Rusty silver on the mouth of the boarded garage: a low moon, splayed grey in the sky like a sledgehammer's reverberating heart. dan watched light flutter and break.

The dead had risen, and there was nobody to pump gas. dan's horse had died -- it could have been thirst, or sleeplessness, or just fear -- so he'd walked the last three hours.

dan didn't have his name anymore. His new name was the smell of him. There were one hundred and twelve people, once, who would have associated that sound dan with his particular conjunction of flesh. Those people were all dead. Some of them were still awake.

The garage's door hung open an inch. It seemed to dan that it should be locked, because men can run very fast, when their veins run with blood. He turned to the guard, angled his head in query.

Like dan, the guard was a soldier. His face had slipped recently. It hung over the jaw, bobbing slightly, matted with old muscle and tufts of capillary that went nowhere. The eyes were still there, but the guard didn't answer him.

The greying arm that was part of dan pushed the door open; there was a stub candle, its light nearly over, stuck in the neck of a wine bottle, and next to it a half-rotted slat box. dan could smell shit from the box. He walked into the tiny garage, and the shit-smell peeled back, accommodated the musk of a tired animal -- probably despairing, and evidently dying.

dan motioned for the guard to stop blocking the doorway; it worked best when the prisoners could see what was coming for them. When he felt a ragged breath in the room -- his eardrums were thin from decay, but he was conscious of every motion in the air, on the hungry gong of his skin -- dan knew it was the same kind of dying animal he used to be.

The prisoner was a soldier, too. It lay across a low wooden pallet, feet dangling off one side. The head was turned toward dan, but the eyes were shut. He approved of the prisoner being furnished with a place to rest; without amenities, too many embraced catatonia, and their information was lost.

This one was awake and sane, though; dan could smell it. Concentrating, he could smell the prisoner's liver, scrawl and jitter of signal in the bloodstream -- the metabolism was screaming desperate for something, and it had to be nicotine. He had worked with enough humans to know that dread trumped hunger and thirst.

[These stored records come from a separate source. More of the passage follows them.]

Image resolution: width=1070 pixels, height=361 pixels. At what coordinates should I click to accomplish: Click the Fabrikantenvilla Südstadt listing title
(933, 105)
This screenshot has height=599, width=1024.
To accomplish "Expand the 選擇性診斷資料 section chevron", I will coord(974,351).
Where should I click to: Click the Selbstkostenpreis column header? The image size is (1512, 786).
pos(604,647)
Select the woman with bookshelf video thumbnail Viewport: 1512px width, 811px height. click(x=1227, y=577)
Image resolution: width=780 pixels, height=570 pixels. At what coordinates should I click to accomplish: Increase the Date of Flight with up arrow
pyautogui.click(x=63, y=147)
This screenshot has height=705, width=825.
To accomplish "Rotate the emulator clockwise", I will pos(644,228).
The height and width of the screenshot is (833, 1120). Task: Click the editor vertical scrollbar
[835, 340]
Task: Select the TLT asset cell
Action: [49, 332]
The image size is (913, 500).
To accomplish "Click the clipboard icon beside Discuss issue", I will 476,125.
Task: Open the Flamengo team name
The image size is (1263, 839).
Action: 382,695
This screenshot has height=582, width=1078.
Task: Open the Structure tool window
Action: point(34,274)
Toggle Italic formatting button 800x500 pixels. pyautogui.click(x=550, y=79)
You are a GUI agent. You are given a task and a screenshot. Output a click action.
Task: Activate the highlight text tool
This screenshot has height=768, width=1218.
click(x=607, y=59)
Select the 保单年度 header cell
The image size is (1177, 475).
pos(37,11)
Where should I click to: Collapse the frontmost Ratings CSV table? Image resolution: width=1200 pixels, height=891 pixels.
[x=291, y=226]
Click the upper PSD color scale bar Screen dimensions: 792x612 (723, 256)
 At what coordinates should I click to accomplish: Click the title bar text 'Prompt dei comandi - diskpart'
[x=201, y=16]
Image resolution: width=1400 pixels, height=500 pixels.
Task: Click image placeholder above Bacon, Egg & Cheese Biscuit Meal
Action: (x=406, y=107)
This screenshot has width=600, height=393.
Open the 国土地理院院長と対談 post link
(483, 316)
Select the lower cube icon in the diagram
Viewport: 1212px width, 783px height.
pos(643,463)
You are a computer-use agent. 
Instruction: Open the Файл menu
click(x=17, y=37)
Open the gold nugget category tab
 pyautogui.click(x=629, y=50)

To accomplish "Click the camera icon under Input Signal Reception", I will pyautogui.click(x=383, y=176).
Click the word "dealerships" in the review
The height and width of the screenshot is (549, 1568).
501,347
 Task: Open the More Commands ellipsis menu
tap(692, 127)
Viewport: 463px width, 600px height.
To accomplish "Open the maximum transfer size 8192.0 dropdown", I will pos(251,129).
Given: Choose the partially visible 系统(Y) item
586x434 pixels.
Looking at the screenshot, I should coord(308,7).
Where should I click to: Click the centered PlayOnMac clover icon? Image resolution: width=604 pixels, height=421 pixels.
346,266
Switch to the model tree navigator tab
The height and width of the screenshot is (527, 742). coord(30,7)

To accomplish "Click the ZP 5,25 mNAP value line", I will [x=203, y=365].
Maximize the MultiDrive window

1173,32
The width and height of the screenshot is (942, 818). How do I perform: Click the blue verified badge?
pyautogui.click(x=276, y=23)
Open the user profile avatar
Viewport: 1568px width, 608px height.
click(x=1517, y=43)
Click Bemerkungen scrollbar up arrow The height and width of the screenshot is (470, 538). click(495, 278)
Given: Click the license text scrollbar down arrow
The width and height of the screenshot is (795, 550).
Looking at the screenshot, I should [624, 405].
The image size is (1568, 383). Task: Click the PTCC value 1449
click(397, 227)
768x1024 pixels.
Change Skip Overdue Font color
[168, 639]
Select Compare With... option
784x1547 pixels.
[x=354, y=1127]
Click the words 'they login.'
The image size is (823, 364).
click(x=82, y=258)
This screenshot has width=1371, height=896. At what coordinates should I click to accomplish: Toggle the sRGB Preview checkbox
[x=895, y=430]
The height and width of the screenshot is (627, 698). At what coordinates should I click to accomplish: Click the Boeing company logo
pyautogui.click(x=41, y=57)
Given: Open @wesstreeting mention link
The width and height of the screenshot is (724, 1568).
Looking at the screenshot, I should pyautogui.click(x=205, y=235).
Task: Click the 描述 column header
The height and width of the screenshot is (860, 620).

dan coughed, and let his green canvas rucksack drop. It banged on the concrete with a practiced, intentional angle. The prisoner opened its eyes in time to see one hundred and forty pounds of steel spill on the concrete -- machinists' tools, dental implements. Men broke under pain.

Kneeling, he found a crushed pack of Pall Malls in the rucksack's zippered pocket. dan held out a ragged cigarette: grey, and grey fingers in grey light. Desire broke men faster.

The prisoner slithered toward him a little, legs bunching under it, trembling. Then it stopped, and laughed, like something coarse was falling out of its throat.

dan realized the prisoner's hands were nailed to the pallet.

dan laughed too. Then he reached in farther, and the peeling lips went around the cigarette as if it were hope.

"I'm. out. of fffire. fffor you though." dan hadn't spoken for the two days he'd been riding, and a bullet had holed his canteen; usually he gargled twice a day to keep his vocal chords from drying and flaking. He turned to the guard, raising his voice, feeling the machines of his throat pleasantly loosen. "You have a. light?"

The guard said nothing, did not move; the head was tilted backwards, the vacuous raw crater of nose drinking out at the prisoner.

"Deny your hunger. Soldier. You can hear. me. fine."

The guard emitted some kind of groan; the thick tuberous head with its dangling inverse face jogged from side to side. dan wondered what the fuck it meant. He hated the ones without ambition for their second lives, who were willing to neglect purpose and focus, and let the dirty hunger of the risen state subsume their minds. If we were all like you, dan thought, we'd never finish the anthrocide.

dan was hungry too, though: the works of his body would never stop, but when he went days without meat, he could feel the strain in every desiccating cell. His head throbbed, puffy and vertiginous, where yesterday he'd been shot in the eye.